Hi All -

I want to point out that the DRDA standard (Network Server and the client) as well as the JDBC standard needs to be referenced to dertermine what is 'proper' behavior. The Network layer (DRDA) has it's own optimizations and, in my experience, is the source of many 'memory leaks' because objects that are buffered in this layer are not freed for garbage collection unless the object are closed.
Hope this helps.

Wei Jiang wrote:

java.sql javadoc says:

Note: A Statement object is automatically closed when it is garbage collected.
When a Statement object is closed, its current ResultSet object, if one exists,
is also closed.

I do not close ResultSet. But I do close Statement. Is it possible that
when derby's Statement closed, the ResultSet is not?

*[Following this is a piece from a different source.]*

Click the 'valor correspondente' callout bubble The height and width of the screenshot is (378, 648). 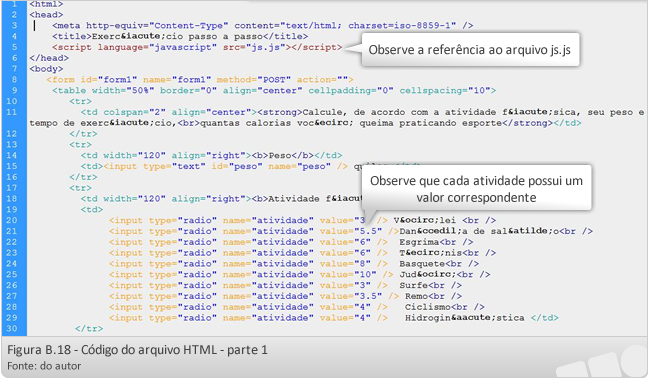pyautogui.click(x=476, y=189)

I did forget to close one statement. After a while, Oracle's coneection automatically closed, so I found the problem and closed that statement after
use. Here, I am not trying to compare oracle with derby, but trying to say
that PROBABALY I close all Statement.



From: [EMAIL PROTECTED]

Wei Jiang <[EMAIL PROTECTED]> writes:

Hi,

I tried Derby using the default JDBC driver and found memory leak. When I use
Hsql or Oracle, I do not have such leak. So probably it is the JDBC driver.

Two things:

1) Are you closing your ResultSets? If just let the ResultSet objects
  pass out of scope without closing them, they will be "leaked". That
  is, the driver keeps a linked list of them so they won't be
  gc'ed. I have experienced this myself, but I don't know if there is
  a JIRA issue for it

2) Are you using blobs/clobs? From what I have seen on this (and the
  derby-dev) list, it seems that blobs/clobs cannot be streamed, and this
  can result in "Out of Memory" errors when using large blobs/clobs.